■ Data ■
....
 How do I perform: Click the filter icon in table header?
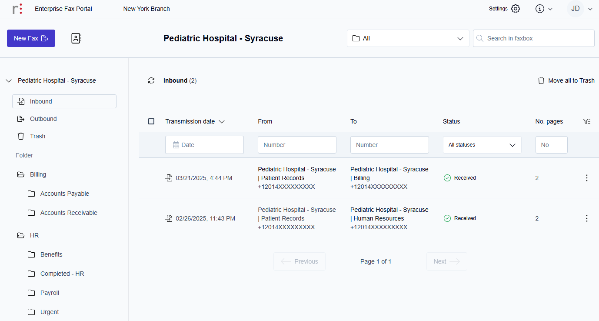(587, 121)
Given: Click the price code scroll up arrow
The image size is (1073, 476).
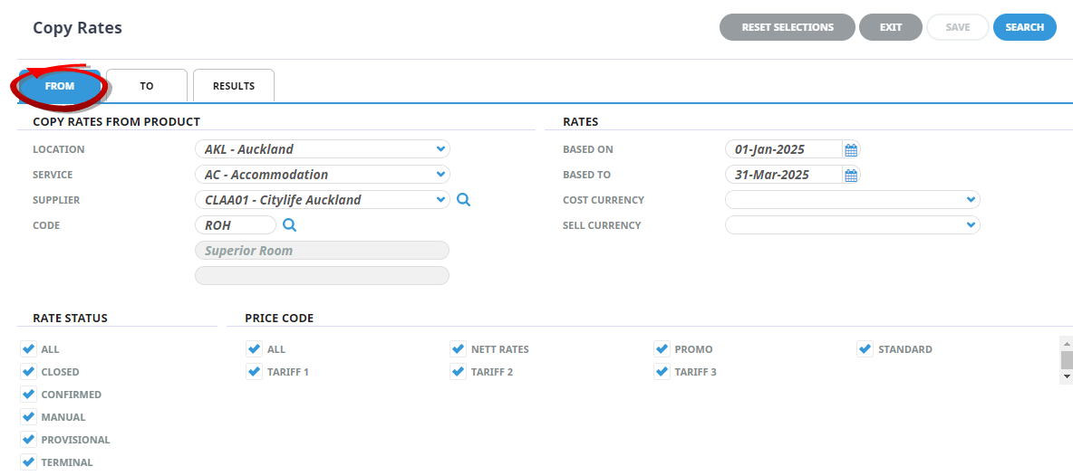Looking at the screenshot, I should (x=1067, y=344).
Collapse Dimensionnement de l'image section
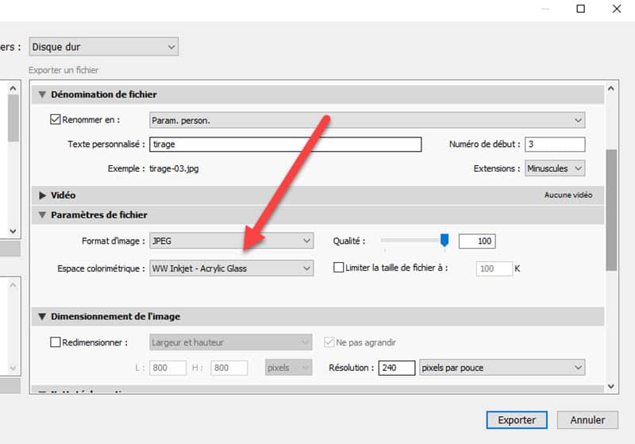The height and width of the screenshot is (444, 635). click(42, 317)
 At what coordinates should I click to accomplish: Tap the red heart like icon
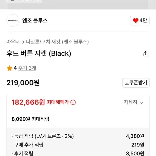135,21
....
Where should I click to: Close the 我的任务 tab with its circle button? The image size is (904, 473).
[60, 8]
....
■ Instructions for the task ■
Please convert the part of the material that opens with the line containing "How do I perform: Click" and closes with the line containing "Looking at the" into a numbered list, skipping any blank lines. Leave the pictures out of your answer.

■ Task answer ■
1.  How do I perform: Click the filter icon in table header?
2. (587, 121)
3. Given: Click the price code scroll up arrow
4. The image size is (1073, 476).
5. Looking at the screenshot, I should (x=1067, y=344).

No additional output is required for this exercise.